Australia’s largest retirement fund, AustralianSuper, has confirmed it was hit with over 600 attempted cyber attacks in the past month, with four of its members losing a combined total of $500,000 from their retirement savings.
The unprecedented breach comes amid growing cyber threats across the financial sector. Other major funds, including Rest, Hostplus, Insignia, and Australian Retirement Trust, were also affected—though to date, none of their members have reported financial losses.
Account access issues and $0 balances spark panic
Reports of locked accounts, app outages, and visible $0 balances have sent shockwaves through fund members. Dozens of affected Australians told ABC News they were unable to access their super accounts, triggering widespread alarm.
“Very disconcerting to have $0 in your super account on a Friday,” one AustralianSuper member shared.
“We are extremely concerned — we cannot access our accounts online, and there is no contact by phone,” another added.
AustralianSuper responded with a statement confirming “intermittent outages” due to high traffic and said it was working to restore functionality.
READ MORE: Why Millions of Mortgage Borrowers Could Be Sorely Disappointed This Year
“Even though you may not be able to see your account, or you are seeing a $0 balance, your account is secure,” the statement read.
Industry and government respond to the threat
The Association of Superannuation Funds of Australia (ASFA) confirmed other funds had also been targeted in recent cyber incidents.
“While the majority of the attempts were repelled, unfortunately a number of members were affected,” said ASFA in a statement.
“Funds are contacting all affected members and assisting anyone whose data may have been compromised.”
Rest acknowledged that some limited personal data may have been accessed, while Hostplus is still investigating the extent of its breach.
Prime Minister addresses growing cyber threat
Prime Minister Anthony Albanese confirmed the federal government is aware of the situation and reiterated the seriousness of the national cyber threat landscape.
“There is a cyber attack in Australia roughly every six minutes. This is a regular issue,” he said.
“We will respond in time. We are considering what has occurred.”
Albanese noted that federal cyber crime funding had been increased following major hacks on Optus, Medibank, and Latitude in the past two years.
The impacted funds are currently coordinating their response with the office of the National Cyber Security Coordinator.
What super fund members should do now
Cyber experts are urging Australians to be cautious and vigilant in the days ahead.
Paul Haskell-Dowland, Professor of Cyber Security Practice at Edith Cowan University, recommends:
- Check your account if accessible, and verify your balance.

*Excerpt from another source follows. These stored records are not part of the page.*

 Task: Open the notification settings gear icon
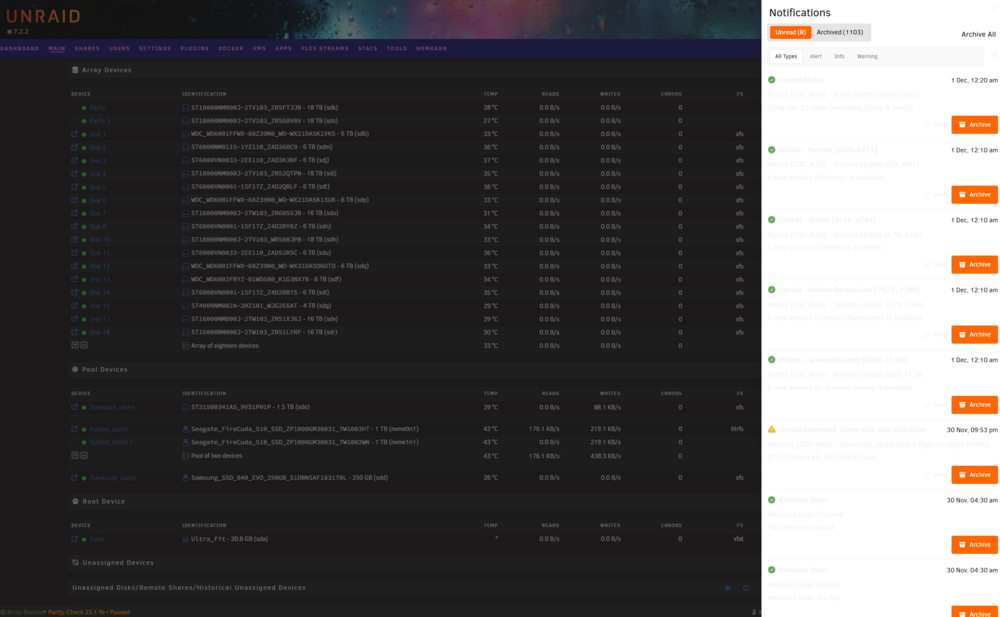pos(994,56)
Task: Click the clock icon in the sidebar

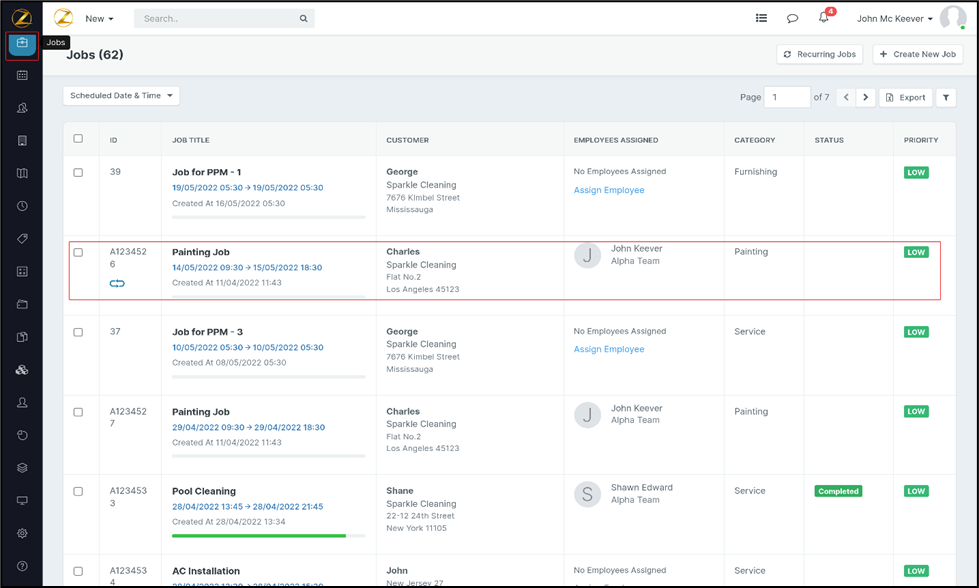Action: 22,206
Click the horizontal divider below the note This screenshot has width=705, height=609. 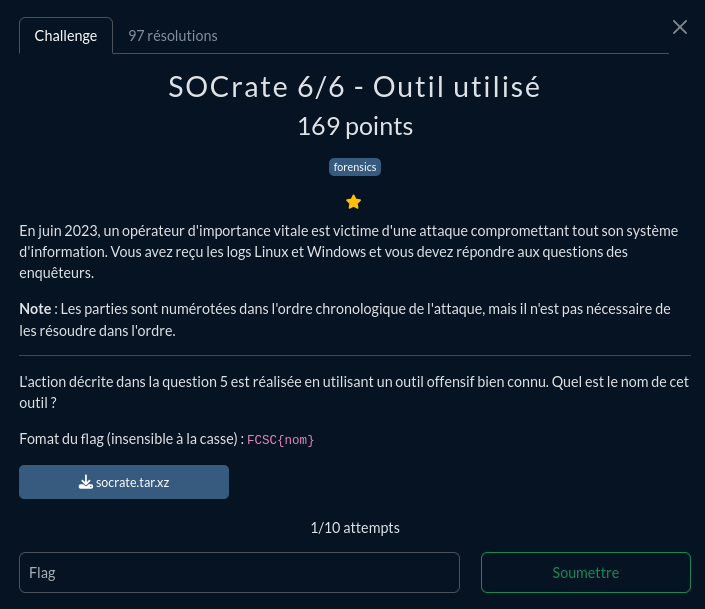pyautogui.click(x=355, y=355)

- Watch for official communication from your super provider.
- Be alert to phishing attempts, especially unsolicited links and calls pretending to offer help.
- Change your password immediately if instructed by your fund—use a unique, secure password.
Dr Suranga Seneviratne from the University of Sydney warns of a likely increase in scam attempts:
“A cyber attack like this could lead to mass-scale ‘spray and pray’ phishing attacks targeting panicked super fund members,” she said.
“Scammers strike during times of confusion and vulnerability.”
Super Consumers Australia advises reporting any suspicious activity—such as unexpected SMS or email notifications about transactions or changes—to your super fund immediately.
Super funds under pressure
With over 3.5 million members, AustralianSuper alone manages billions of dollars in retirement savings. The latest breach highlights the critical importance of cybersecurity within the superannuation sector, as it faces increasing digital threats.
Australia’s super funds collectively invest around $3.2 billion every week—making them a massive and lucrative target for cyber criminals.
As investigations continue, fund members are being urged to monitor their accounts closely and remain on high alert.